* Exercise aim
Leave every picture out and give back the lines below from the first through the line that holds "Given: Select the", exactly as written.

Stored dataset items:
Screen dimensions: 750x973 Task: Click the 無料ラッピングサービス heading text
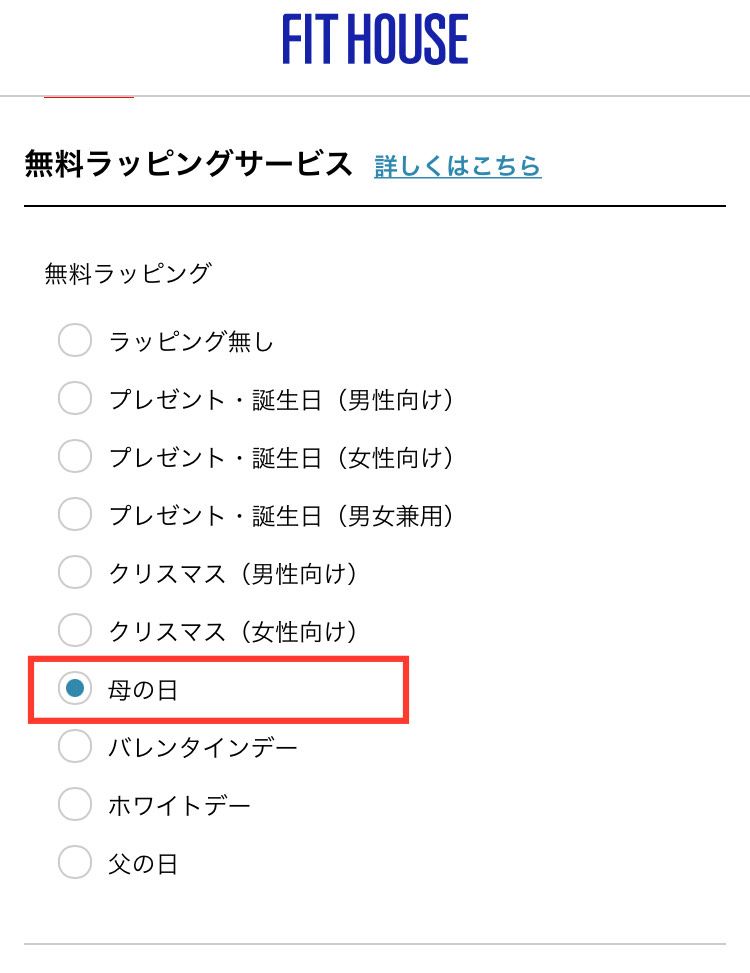(x=189, y=164)
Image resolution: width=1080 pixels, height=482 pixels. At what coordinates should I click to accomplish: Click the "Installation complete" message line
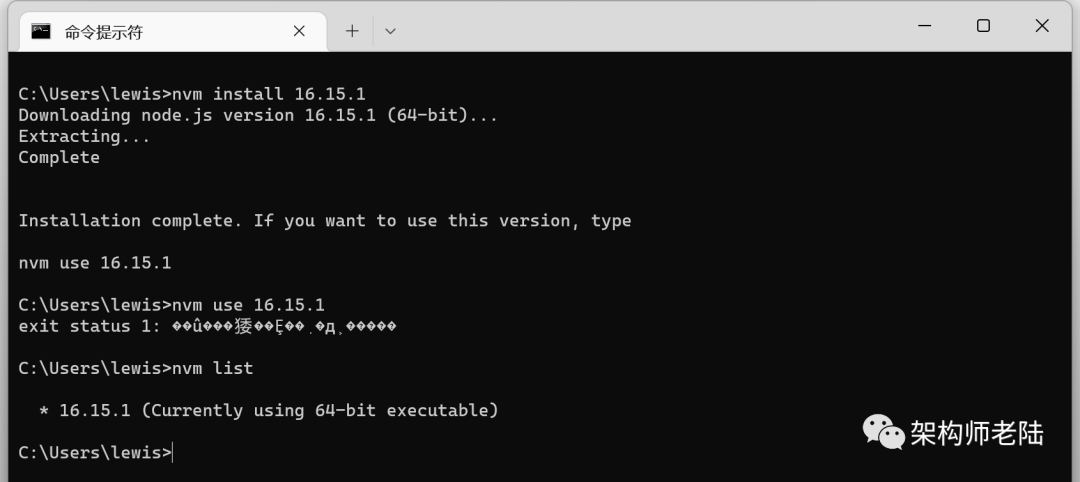pos(325,221)
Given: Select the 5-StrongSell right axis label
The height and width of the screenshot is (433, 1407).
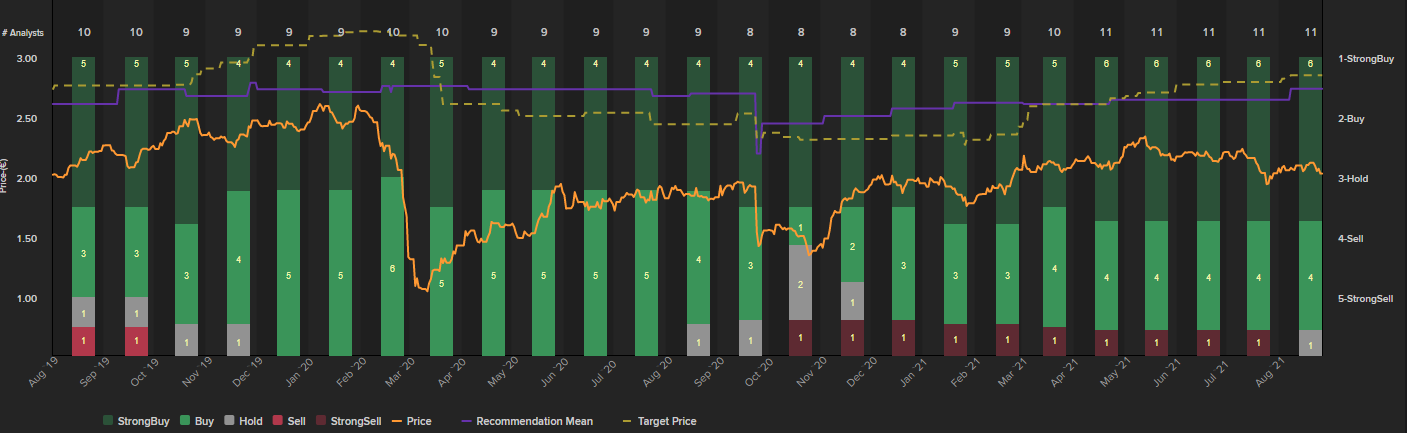Looking at the screenshot, I should click(1366, 299).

* Answer to this exercise
Screen dimensions: 750x973 Task: Click the 無料ラッピングサービス heading text
(x=189, y=164)
Image resolution: width=1080 pixels, height=482 pixels. At what coordinates should I click to accomplish: Click the "Installation complete" message line
pos(325,221)
Given: Select the 5-StrongSell right axis label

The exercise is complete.